---------- TEXTE À LIRE

La Quinzaine Littéraire - n°1033 - Les débuts d'un grand écrivain

 La Quinzaine Littéraire - n°1033 - Les débuts d'un grand écrivain
01 mars 2011

Les débuts d'un grand écrivain

Ce recueil rassemble toutes les nouvelles (14) écrites entre 1907 et 1913, y compris le Prélude (jamais révisé), qui fut le premier texte publié de l'écrivain débutant. Version française allégée d'une remarquable édition critique anglaise, il contient notices, chronologie, ainsi que des cartes d'Eastwood, ville natale de Lawrence, et de Croydon, où il vécut de 1908 à 1911.

Lawrence parcourt dans ces fictions brèves la gamme de ses livres à venir. D'abord les lieux de sa jeunesse se trouvent recréés. Le Nottinghamshire sert souvent de cadre aux intrigues, ou plutôt leur donne à la fois leur chair et leur éclat. Une lumineuse description de la campagne ouvre la nouvelle qui donne son titre au recueil, avec les foins « d'un vert cuivré, étincelant à presque vous aveugler dans la lumière du soleil », avec cette meule dont l'ombre noire se trouve « finement ciselée sur l'or en fusion du chaume », et le champ « aux éblouissants reflets mordorés ». Le ton est donné : la nature est un éblouissement. De retour au pays après trois ans d'absence, Mersham (Un amant moderne) reconnaît que « tout est splendide et somptueux ». Même en ville, le soleil « étale sa splendeur liquide… comme une laque dorée ». Cette métamorphose des endroits les plus ordinaires prépare avec soin l'avènement de l'instant où le personnage, plongé dans une rêverie amoureuse, sentira « la coulée brûlante et destructrice de la Vie qui force son passage », où il pourra « se baigner dans la marée descendante du crépuscule, comme un nageur nu dans le ressac ». La fillette elle-même (Le Vieil Adam), « petite bacchante avec ses cheveux fous d'or mat », est « une vraie petite ménade déchaînée » tandis que Maurice (Étreintes aux champs) se lave à la source, disparaît complètement « dans la masse de fleurs », se couvre le corps nu de leur pollen, ressentant pour la première fois « le miracle qu'il y avait tout simplement à être en vie ». Le Lawrence du Paon blanc et de Lady Chatterley est déjà présent ici, dans cette fusion de l'homme avec la nature qui est l'indispensable prélude à la communion des êtres, à travers l'expérience de la sensualité. Sensualité et liberté pour ces femmes qui ne portent pas de corset : Winifred, « Vénus courbée dans l'attente », dont Coutts admire « le corps solide et délié » (Sorcière à la mode), ou encore Muriel, que Mersham aime « voir bouger sous sa robe » (Un amant moderne).

--------------------
---------- DONNÉES FOURNIES

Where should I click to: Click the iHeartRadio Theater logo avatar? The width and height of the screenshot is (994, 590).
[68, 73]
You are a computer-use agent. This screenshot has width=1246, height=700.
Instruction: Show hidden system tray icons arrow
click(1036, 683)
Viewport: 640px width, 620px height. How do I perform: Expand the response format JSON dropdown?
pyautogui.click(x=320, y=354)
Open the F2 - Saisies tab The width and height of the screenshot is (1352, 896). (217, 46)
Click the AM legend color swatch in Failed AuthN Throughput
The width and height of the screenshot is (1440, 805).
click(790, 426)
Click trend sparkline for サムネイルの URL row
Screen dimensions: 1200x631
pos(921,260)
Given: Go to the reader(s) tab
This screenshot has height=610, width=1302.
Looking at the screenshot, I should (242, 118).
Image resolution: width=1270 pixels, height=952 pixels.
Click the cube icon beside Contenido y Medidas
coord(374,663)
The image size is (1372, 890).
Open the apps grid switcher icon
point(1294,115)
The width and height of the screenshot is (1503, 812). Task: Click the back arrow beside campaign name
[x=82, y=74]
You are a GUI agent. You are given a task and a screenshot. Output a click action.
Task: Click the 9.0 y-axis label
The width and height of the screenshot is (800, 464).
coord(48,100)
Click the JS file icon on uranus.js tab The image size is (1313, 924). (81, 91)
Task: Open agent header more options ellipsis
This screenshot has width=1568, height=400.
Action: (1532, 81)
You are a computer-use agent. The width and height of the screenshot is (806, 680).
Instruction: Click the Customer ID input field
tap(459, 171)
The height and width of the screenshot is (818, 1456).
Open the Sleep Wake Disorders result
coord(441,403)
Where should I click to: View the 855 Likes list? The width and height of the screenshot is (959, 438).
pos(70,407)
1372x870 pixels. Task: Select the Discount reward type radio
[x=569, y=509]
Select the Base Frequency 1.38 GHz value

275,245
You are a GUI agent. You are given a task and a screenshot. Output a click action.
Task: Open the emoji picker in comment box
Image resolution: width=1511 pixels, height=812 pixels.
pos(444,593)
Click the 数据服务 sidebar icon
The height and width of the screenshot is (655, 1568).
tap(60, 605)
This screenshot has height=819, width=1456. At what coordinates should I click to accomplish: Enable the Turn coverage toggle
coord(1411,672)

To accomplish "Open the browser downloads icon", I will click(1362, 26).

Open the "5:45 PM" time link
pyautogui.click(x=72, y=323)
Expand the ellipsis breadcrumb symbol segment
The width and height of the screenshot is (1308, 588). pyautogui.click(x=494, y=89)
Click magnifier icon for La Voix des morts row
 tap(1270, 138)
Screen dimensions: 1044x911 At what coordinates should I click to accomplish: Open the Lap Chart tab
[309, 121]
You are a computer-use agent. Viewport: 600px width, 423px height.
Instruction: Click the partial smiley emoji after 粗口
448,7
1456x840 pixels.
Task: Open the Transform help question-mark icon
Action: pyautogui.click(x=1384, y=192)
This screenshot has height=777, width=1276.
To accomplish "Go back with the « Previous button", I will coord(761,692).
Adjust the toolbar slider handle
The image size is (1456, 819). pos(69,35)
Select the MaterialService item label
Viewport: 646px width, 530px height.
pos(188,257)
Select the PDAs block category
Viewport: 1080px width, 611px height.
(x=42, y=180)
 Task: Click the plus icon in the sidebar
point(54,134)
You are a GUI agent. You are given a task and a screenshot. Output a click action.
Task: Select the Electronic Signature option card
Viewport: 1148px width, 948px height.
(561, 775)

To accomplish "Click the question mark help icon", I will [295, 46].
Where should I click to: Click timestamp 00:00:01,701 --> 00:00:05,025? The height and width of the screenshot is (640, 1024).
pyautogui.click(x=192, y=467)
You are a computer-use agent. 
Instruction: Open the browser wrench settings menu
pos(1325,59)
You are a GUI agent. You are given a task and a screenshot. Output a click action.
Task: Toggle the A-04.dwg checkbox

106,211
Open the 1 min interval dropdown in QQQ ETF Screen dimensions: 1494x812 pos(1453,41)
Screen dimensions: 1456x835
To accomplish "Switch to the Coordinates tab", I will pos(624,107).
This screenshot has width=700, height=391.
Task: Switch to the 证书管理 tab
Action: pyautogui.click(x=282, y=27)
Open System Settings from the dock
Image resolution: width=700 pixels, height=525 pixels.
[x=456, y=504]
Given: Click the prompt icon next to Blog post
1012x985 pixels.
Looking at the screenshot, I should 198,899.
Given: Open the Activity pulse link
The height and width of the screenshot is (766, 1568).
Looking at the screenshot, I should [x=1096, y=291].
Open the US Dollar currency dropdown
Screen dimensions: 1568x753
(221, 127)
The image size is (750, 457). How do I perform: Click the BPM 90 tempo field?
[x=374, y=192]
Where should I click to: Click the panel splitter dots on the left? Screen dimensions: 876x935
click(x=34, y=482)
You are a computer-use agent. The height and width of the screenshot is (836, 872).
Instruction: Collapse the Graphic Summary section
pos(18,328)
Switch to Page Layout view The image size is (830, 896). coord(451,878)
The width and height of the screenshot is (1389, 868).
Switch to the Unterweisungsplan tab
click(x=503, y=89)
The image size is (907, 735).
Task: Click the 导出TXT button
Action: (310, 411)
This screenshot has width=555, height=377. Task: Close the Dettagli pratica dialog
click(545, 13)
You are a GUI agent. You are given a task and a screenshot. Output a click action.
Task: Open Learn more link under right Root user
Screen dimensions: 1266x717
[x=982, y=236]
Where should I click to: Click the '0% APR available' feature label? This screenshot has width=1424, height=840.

--------------------

* À FAIRE:
A - Condensez sous forme de liste le paragraphe de l'article sur les nouvelles de Lawrence qui commence par « Ce recueil rassemble », en conservant ses faits principaux.
B - Écrivez la suite de l'article sur les nouvelles de Lawrence, après sa dernière phrase.
Les données fournies n'ont aucun rôle ici.

* RÉPONSES:
A -
- Quatorze nouvelles écrites entre 1907 et 1913, dont le Prélude, jamais révisé, premier texte publié de l'écrivain.
- Version française allégée d'une remarquable édition critique anglaise.
- Notices et chronologie.
- Cartes d'Eastwood, ville natale de Lawrence, et de Croydon, où il vécut de 1908 à 1911.

B -
Sensualité omniprésente des êtres qui se cherchent et ont le plus grand mal à trouver un équilibre toujours menacé (ce sera la quête des personnages de Femmes amoureuses). La liberté est à la fois nécessaire et dangereuse. Lawrence n'élude aucune des difficultés des relations entre les hommes et les femmes dont il trace déjà, avec une remarquable maestria, la complexité dans Nouvelle Ève et Vieil Adam : l'étreinte des corps n'est parfois qu'une façon « apaisante » d'éluder la question fondamentale de l'appartenance, de la possession, prélude, dans l'incompréhension et les appréciations divergentes, à une rupture définitive. Dès Leçon de choses sur une tortue, Lawrence avait abordé la possibilité de l'échec dans le tableau d'un jeune enseignant (Lawrence était instituteur à Croydon), qui projette son tourment sur les choses qui l'entourent : « Je me sentais très fatigué et nauséeux. La nuit était tombée ; les nuages traversaient le ciel obscur, et les ruelles sordides aux environs de l'école paraissaient glauques à la lueur des réverbères. » Bien des personnages font l'expérience de l'attente vaine : « Il avait espéré plus d'une fois qu'une femme réussirait à éveiller son amour, mais il avait toujours été déçu. »

Pourtant, le combat contre la solitude n'est pas voué à l'échec car, n'est-ce pas, « la vie est faite pour être vécue… et on ne peut pas la vivre seul. Il faut un fusil et un silex, les deux pour que les étincelles jaillissent ». Dans Prélude – on songe à la fois à Jane Austen et à Thomas Hardy –, un pittoresque chassé-croisé se termine par la réunion des amoureux dans la maison des parents du garçon où Nellie, d'emblée, « se sent chez elle » : tout autre commentaire est inutile. C'est avec le même bonheur que les deux couples se forment dans Étreintes aux champs, l'accent étant mis ici sur l'intensité des émotions et la puissance des forces inconscientes qui régissent les comportements.

Les préoccupations sociales sont aussi bien présentes ici : dans Le Retour du mineur, Chacun son tour et Indemnités de grève – Lawrence sait de quoi il parle, son père travaillait à la mine – s'exprime l'idéal enthousiaste des travailleurs qui, défiant leurs patrons, sont traversés par « une onde de joie qui leur accélère le pouls » tandis qu'un « sentiment de lutte et de victoire » emplit leur cœur.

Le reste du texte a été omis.